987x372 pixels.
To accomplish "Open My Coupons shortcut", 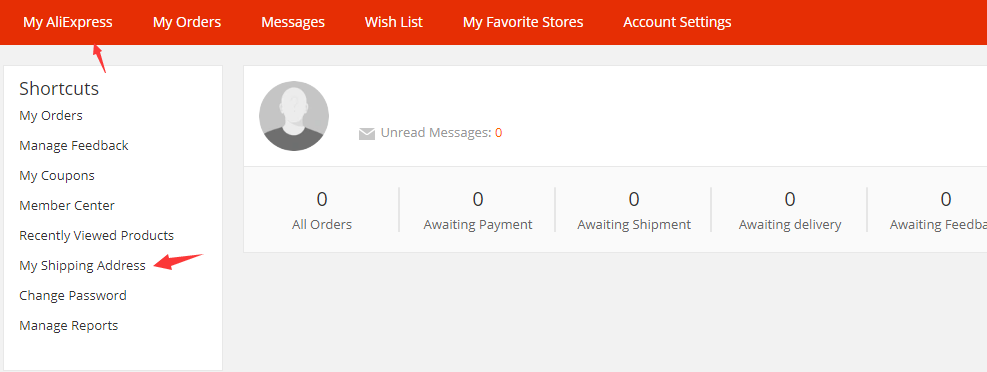I will tap(57, 176).
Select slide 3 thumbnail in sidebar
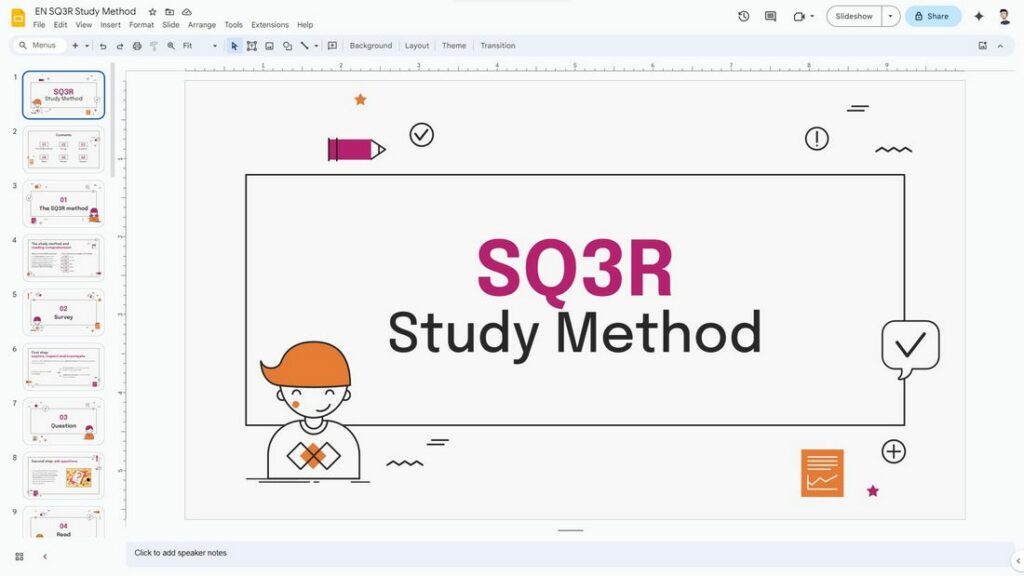This screenshot has height=576, width=1024. 63,203
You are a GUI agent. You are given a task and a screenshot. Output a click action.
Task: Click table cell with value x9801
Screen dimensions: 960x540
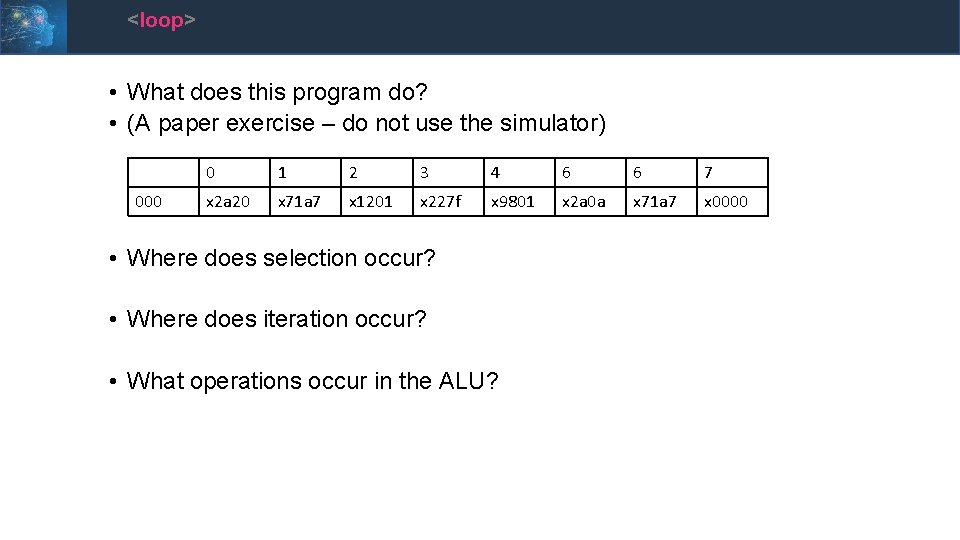(x=520, y=202)
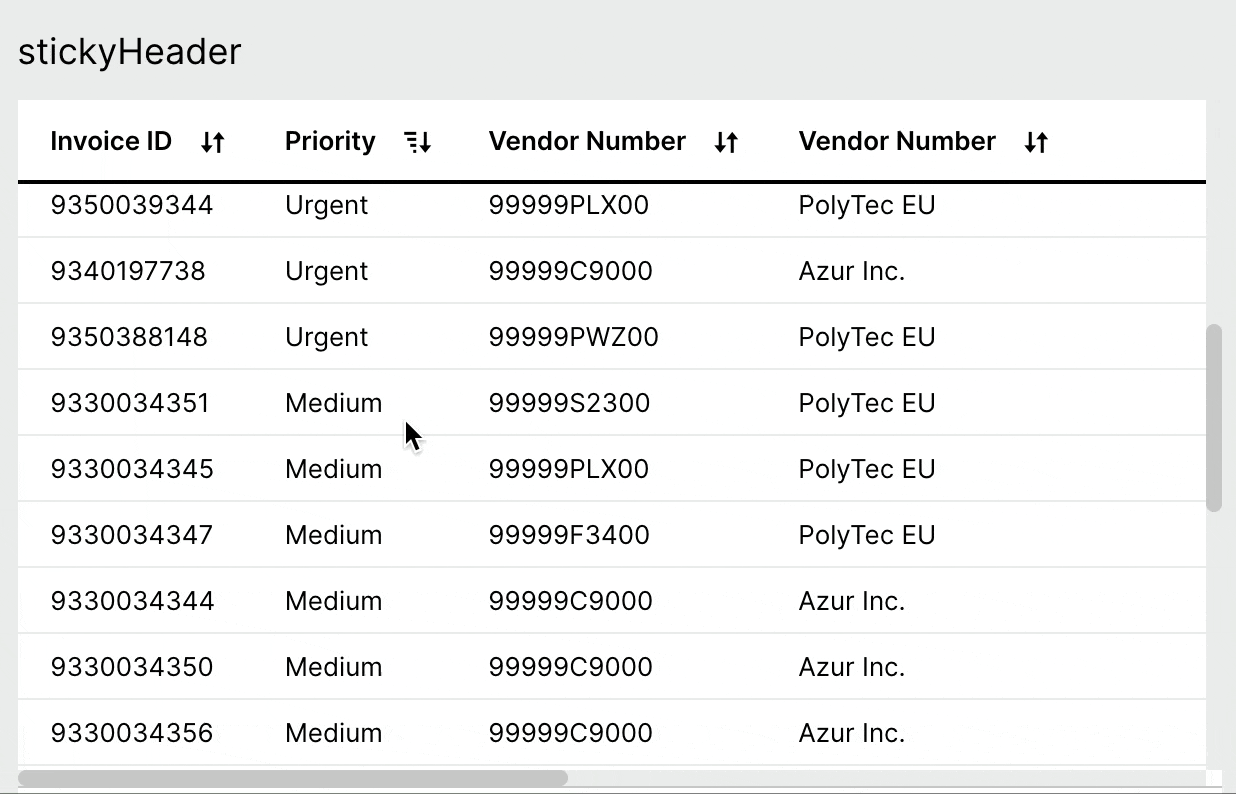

● **YOUR ASSIGNMENT**:
Once the line containing "Task: Click table cell with value x9801" has been found, write out exactly that line and each one after it through the end of the data, leaving out every picture.

● **SOLUTION FOR THIS TASK**:
Task: Click table cell with value x9801
Screen dimensions: 960x540
(x=520, y=202)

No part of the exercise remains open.